There must be so much money in this room, she thought. Then she caught herself. Most of it was probably where it belonged.

“Aren’t there cameras?” she asked.

“We’re in a blind spot,” Buckland said. “But it’s visible from the door, so you’ll have to set up those mirrors before the woman comes back.”

The flat object in the suitcase made sense now. Ash unzipped a compartment in the lid to reveal a mirror, brand new, the surface dulled by protective plastic. Ash stood it up in the corner at a
forty-five degree angle between two perpendicular rows of boxes.

“It’s not tall enough,” she said.

“I’ve got one too,” Benjamin said, removing an identical mirror from his suitcase. “We can put one on top of the other.”

Seeing him for the first time since learning of the threat, Ash noticed how shaken he looked. He kept rubbing his sweaty hands on his jeans, and the tiny mole on his cheek, normally a cheery
pink, had gone white.

“You okay?” she asked.

“I’m fine,” he said.

They propped up the two mirrors, creating a triangle of floor space in which they would be invisible, and huddled behind them.

“I’ll come back for you in the morning,” Buckland said. “Hopefully I’ll have managed to outbid everyone else by then.”
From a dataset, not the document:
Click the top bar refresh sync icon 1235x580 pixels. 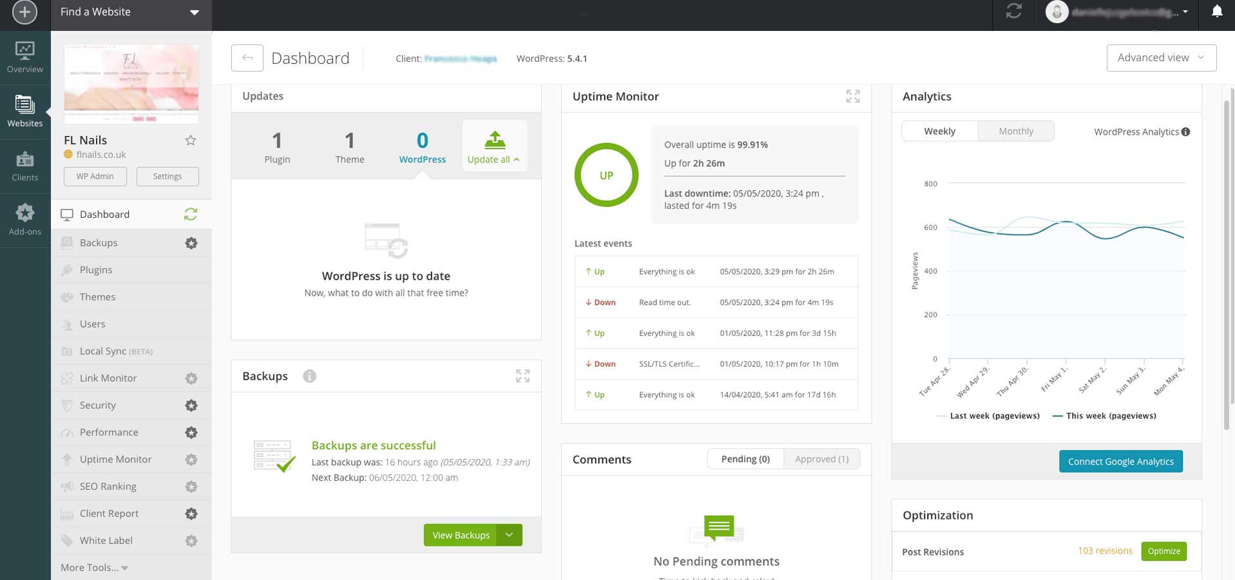point(1013,12)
“What if you haven’t?” Ash asked.

There was a dark look in Buckland’s eyes. “Then we’ll have to find another way out,” he said. “Maybe we can find the top bidder and...
persuade
him or her to
contribute to our bid.”

“So what do Ash and I do?” Benjamin asked. “Just sit here?”

“If I were you,” Buckland said, “I’d spend the time figuring out who wants you, and why.”

“I’ve been trying,” Benjamin said. “I don’t know!”

“Try harder,” Buckland said, and pushed the buzzer.

Ash heard the door unlock and the woman come in. “Is everything to your satisfaction, Mr. Bridges?” she asked.